AUFGABE ▸ Setzen Sie den Text über die Kapuzineraffen auf der Insel Jicarón nach seinem letzten Satz fort.

SEITENAUSZUG ▸
————————

Auf einer abgelegenen Insel in Panama haben Kapuzineraffen ein bisher unbekanntes Verhalten entwickelt. Eine aktuelle Studie zeigt, wie sich diese soziale Praxis unter jungen Männchen verbreitet hat.
Die Weißgesicht-Kapuzineraffen auf der Insel Jicarón sind für ihre Verwendung von Steinwerkzeugen bekannt. Diese Fähigkeit, die seit 2017 beobachtet wird, wurde mit Hilfe von Kamerafallen untersucht. Im Jahr 2022 wurde eine überraschende neue Entdeckung gemacht: Ein junges Männchen trug ein Baby einer anderen Art, einen Brüllaffen, auf seinem Rücken.

————————

DATENAUSZUG ▸
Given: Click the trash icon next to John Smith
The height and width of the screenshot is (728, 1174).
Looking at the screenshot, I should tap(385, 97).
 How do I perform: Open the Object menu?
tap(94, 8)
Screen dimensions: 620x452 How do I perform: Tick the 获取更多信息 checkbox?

————————

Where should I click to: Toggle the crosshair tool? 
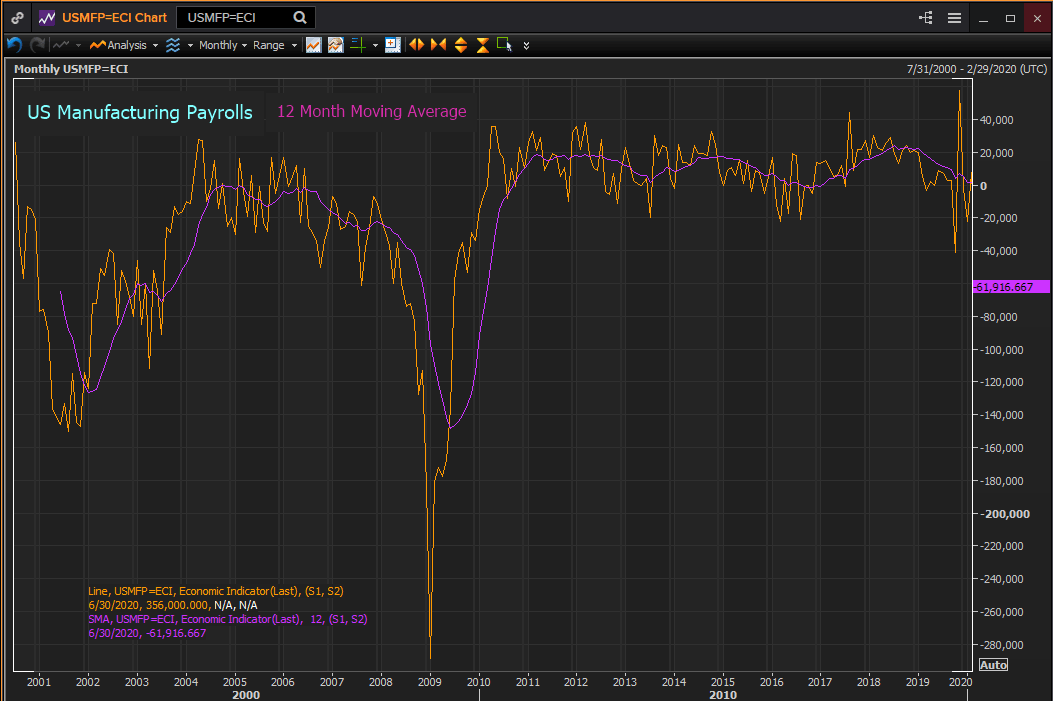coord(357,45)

————————

LÖSUNG ▸
Ein junges Kapuzineraffen-Männchen trägt einen Baby-Brüllaffen. Bildnachweis: Brendan Barrett / Max-Planck-Institut für Verhaltensbiologie
Zoë Goldsborough, Doktorandin am Max-Planck-Institut, identifizierte dieses Verhalten als eine Premiere. Die Analyse der Aufnahmen zeigte, dass es sich nicht um einen Einzelfall handelte. Vier verschiedene Brüllaffen-Babys wurden von demselben Individuum, das den Spitznamen Joker erhielt, über einen Zeitraum von mehreren Monaten transportiert. Ein Verhalten, das man als Entführung bezeichnen könnte.
Die Forscher erwogen zunächst die Hypothese der Adoption. Die meisten Adoptionen werden jedoch von Weibchen durchgeführt. Die Einzigartigkeit dieses Falls veranlasste die Wissenschaftler, ihre Untersuchungen zu vertiefen. Sie entdeckten, dass sich das Verhalten auf vier weitere junge Kapuzineraffen-Männchen ausgeweitet hatte.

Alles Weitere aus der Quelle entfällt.